- Mateete Map of Uganda showing the location of Mateete.
- Coordinates: 00°14′32″S 31°29′17″E﻿ / ﻿0.24222°S 31.48806°E
- Country: Uganda
- Region: Central Region, Uganda
- District: Sembabule District

Population (2011 Estimate)
- • Total: 5,000
- Time zone: UTC+3 (EAT)

= Mateete =

Mateete is a town in the Central Region of Uganda.

==Location==
Mateete is on the 38 km Sembabule–Mateete–Lwensinga Road, about equidistant from Sembabule to the north, where the district headquarters are located, and Lwensinga, which lies on the Masaka–Mbarara Road, to the south. The coordinates of the town are 0°14'32.0"S, 31°29'17.0"E (Latitude:-0.242234; Longitude:31.488044).

==Overview==
Mateete is a growing urban centre.

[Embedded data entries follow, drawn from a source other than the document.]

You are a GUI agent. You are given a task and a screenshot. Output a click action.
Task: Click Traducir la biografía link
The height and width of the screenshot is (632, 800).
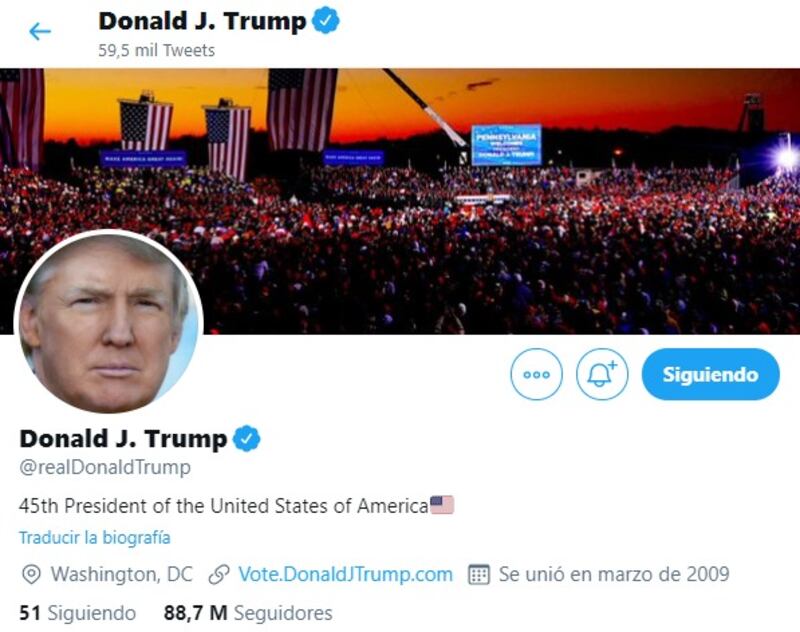95,537
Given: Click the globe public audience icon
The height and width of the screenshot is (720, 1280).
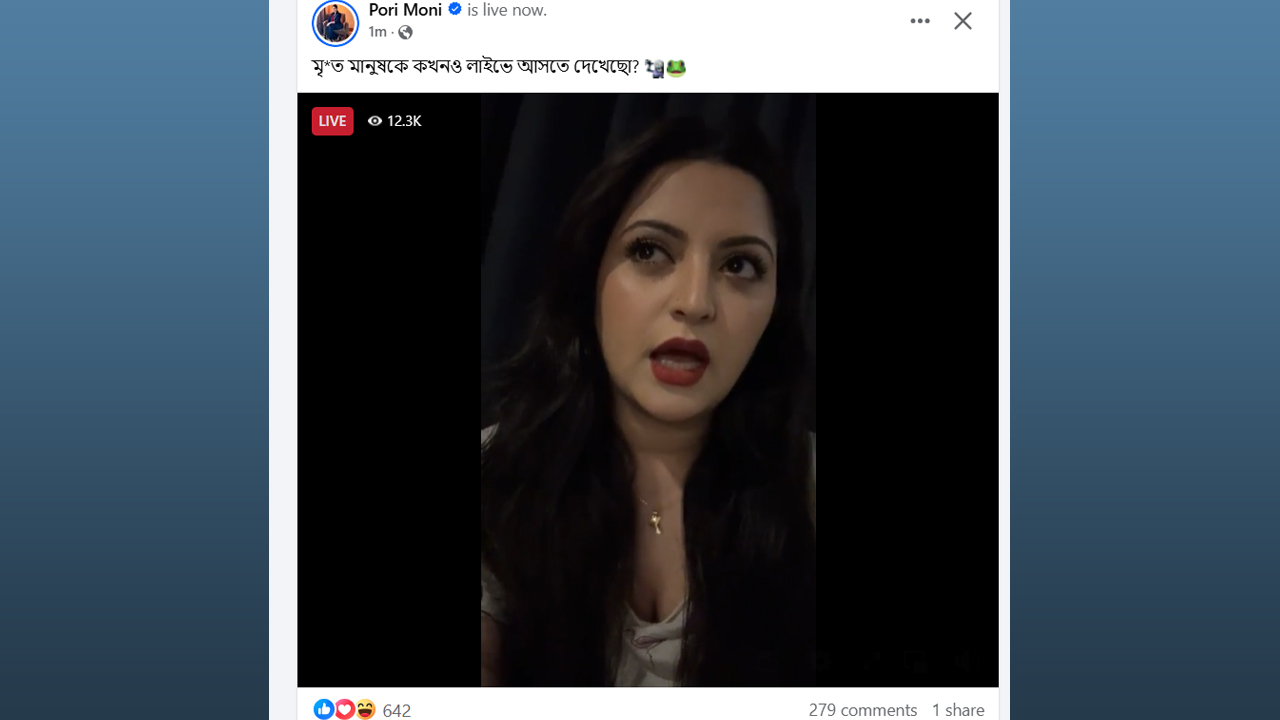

One of the alarming developments is the high number of girls aged 15 to 18 years, engaged in the prostitution trade in the town.

==Population==
The population of Mateete Municipality was estimated at 5,000 in 2011.

==Points of interest==
- offices of Mateete Town Council
- Mateete central market
- headquarters of Mateete sub-county in Mawogola County
- Sembabule–Mateete–Lwensinga Road, passing through the middle of town in a general north/south direction.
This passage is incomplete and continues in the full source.